By George Clifford
The United States is now fighting three wars concurrently: one each in Afghanistan, Iraq, and Libya. That is correct, Libya. Even though no formal declaration of war exists, the U.S. is at war with Libya and we need moral clarity about that fact and about whether the war is just or unjust.
Consider how the U.S. would react if another nation – Libya, perhaps – had taken the following actions against the U.S.:
• Conducted a missile attack against the Old Executive Office Building or the West Wing of the White House that killed several of the President’s family members;
• Bombed and launched missile attacks against military bases, equipment, and units, especially elements of the armed forces engaged in suppressing an internal rebellion;
• Encouraged, and provided material support for, other nations to attack U.S. armed forces as well as for the rebels;
• Spent upwards of $550 million on the above efforts.
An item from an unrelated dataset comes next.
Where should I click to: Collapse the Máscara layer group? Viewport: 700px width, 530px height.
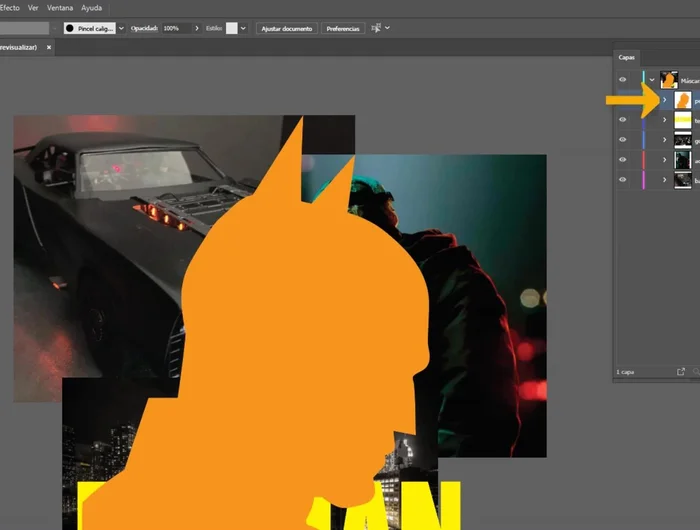[x=652, y=79]
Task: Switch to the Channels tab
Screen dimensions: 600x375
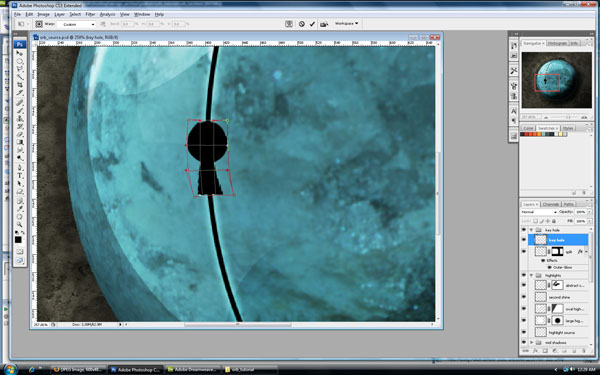Action: click(x=551, y=204)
Based upon the reaction of the U.S. to the 9/11 attacks, predicting the U.S. response seems a no-brainer: the U.S. would consider itself at war with that nation. Those hypothetical actions mirror what the U.S. has done to Libya: attacked offices in the compound occupied by the Libyan head of state, destroyed the Libyan air defense capability, supported NATO attacks against the Libyan armed forces, and, at a minimum, encouraged if not directly aided the Libyan rebels. Michael Ignatieff has coined the term “virtual war” to describe war waged at a distance, as the U.S. and NATO did in Kosovo and is now doing in Libya.
Christians have historically relied upon a Just War Theory analysis to determine the justice of a particular war. Before a just war begins, the proposed conflict must satisfy the following criteria:
1. Be fought for a just cause, either defense of territorial sovereignty or egregious violations of human rights. Libya, for decades less than a paragon of virtue, responded to internal political protests by unleashing military force against unarmed civilians that killed 300 plus and injured over 900 others. However, although that response was clearly wrong from a moral perspective, it does not seem an egregious violation of human rights. The Libyan acts fell far short of genocide and unjust acts by other governments that caused more casualties have not prompted multinational military interventions.
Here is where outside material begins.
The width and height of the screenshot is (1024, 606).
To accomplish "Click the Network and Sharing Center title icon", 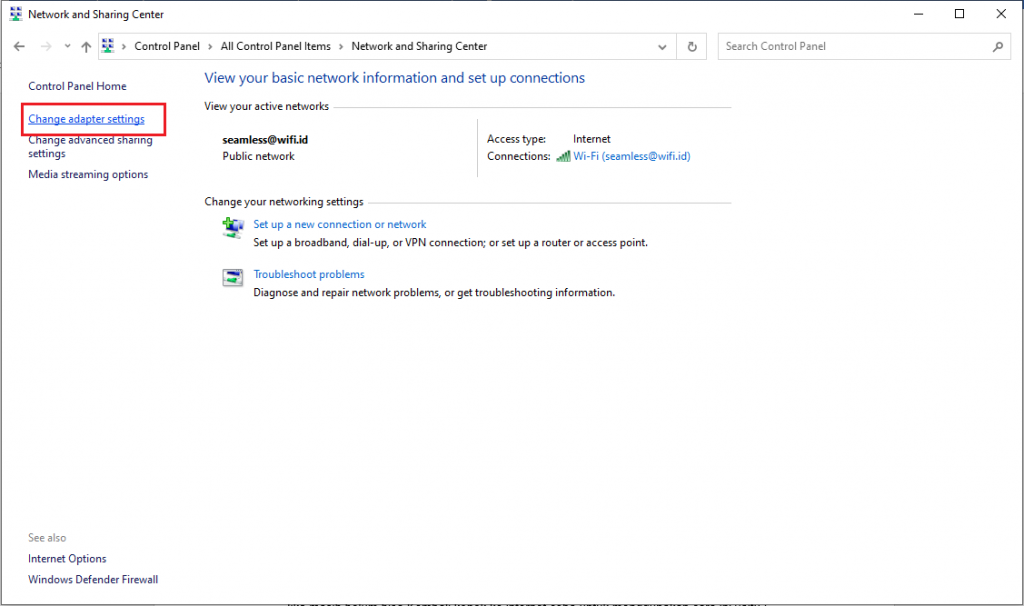I will pos(15,14).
2. Be fought for the right intent, i.e., to create a more just peace. If Libya did not produce 2% of the world’s crude, would the military intervention have occurred? Genocide in Rwanda and the current vicious reprisals by Syria against protesters (hundreds, perhaps thousands, killed) have not prompted rapid international military interventions.
3. Be authorized by legitimate authority. United Nations Security Council resolution No. 1973 that authorizes action against Libya to protect civilians, create a no-fly zone, and enforce an arms embargo reasonably satisfies this criterion.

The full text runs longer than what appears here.